- **Your assignment**
In the entries below, find the lines with the word "marque" and copy them.

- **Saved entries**
#####
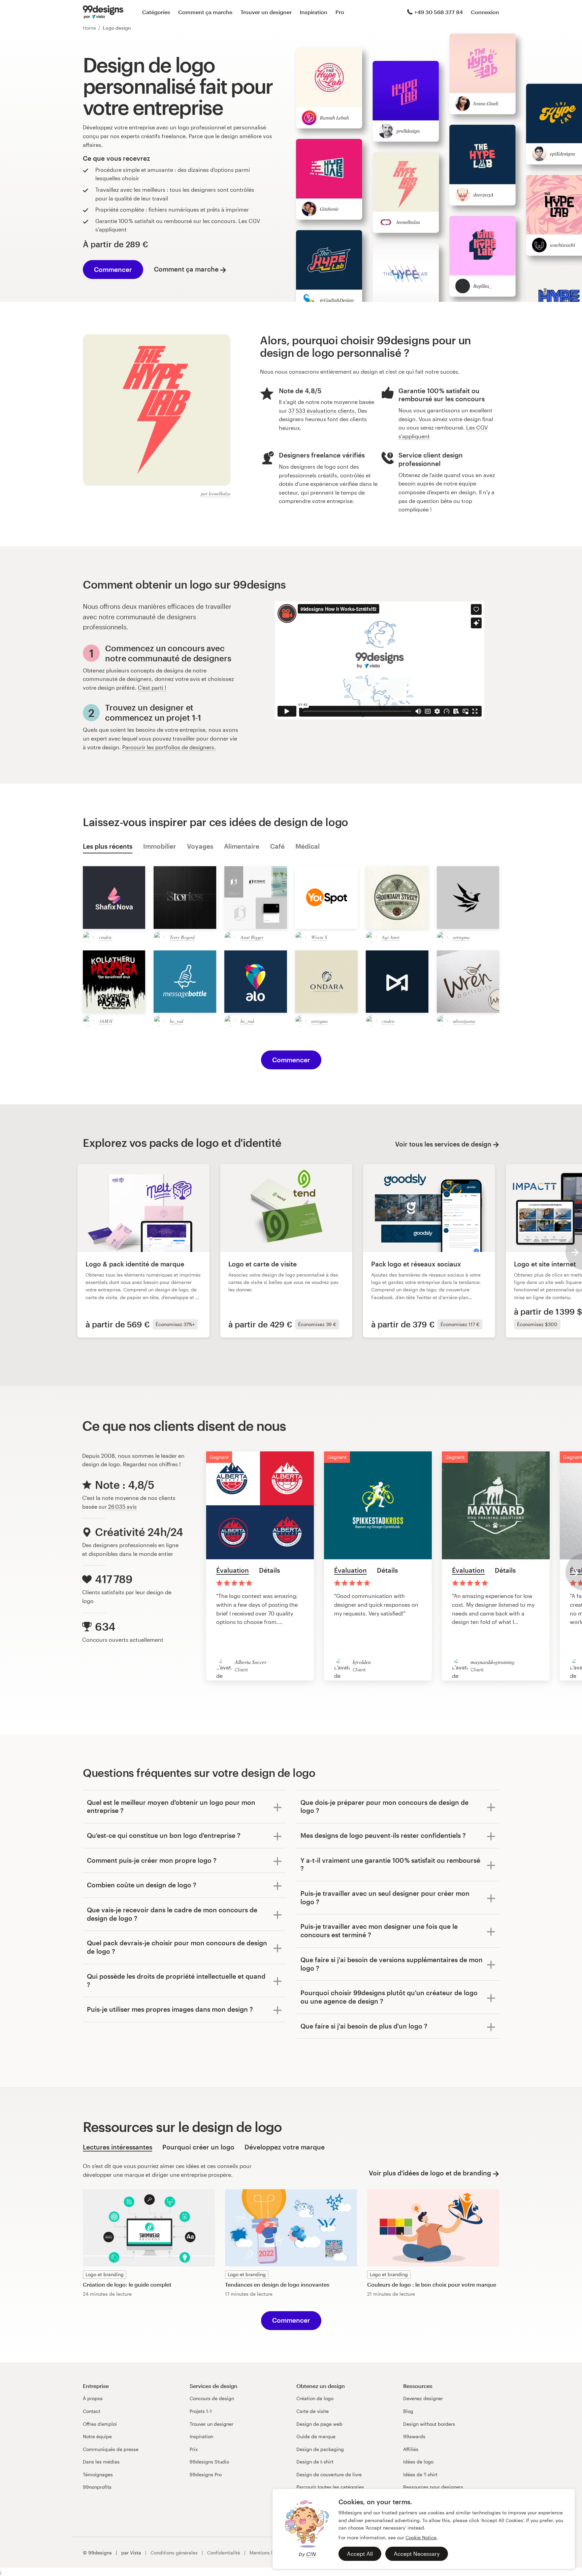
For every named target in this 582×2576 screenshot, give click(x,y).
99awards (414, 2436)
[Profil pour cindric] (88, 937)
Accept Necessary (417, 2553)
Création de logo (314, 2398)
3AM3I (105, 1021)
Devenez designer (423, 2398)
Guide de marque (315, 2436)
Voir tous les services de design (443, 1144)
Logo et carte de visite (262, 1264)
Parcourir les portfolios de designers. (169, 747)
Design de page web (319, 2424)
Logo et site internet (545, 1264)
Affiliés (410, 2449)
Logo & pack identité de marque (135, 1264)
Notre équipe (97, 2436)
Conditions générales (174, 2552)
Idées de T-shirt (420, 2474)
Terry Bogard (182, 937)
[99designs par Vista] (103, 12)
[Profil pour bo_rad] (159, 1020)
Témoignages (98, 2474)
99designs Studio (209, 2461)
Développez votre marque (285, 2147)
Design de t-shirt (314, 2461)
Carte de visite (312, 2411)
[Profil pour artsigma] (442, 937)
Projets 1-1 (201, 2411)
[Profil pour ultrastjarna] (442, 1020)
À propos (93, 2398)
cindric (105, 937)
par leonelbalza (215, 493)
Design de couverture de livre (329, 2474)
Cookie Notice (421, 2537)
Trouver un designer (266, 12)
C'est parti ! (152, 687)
#####
- **Result of the task**
Guide de marque (315, 2436)
Logo & pack identité de marque (135, 1264)
Développez votre marque (285, 2147)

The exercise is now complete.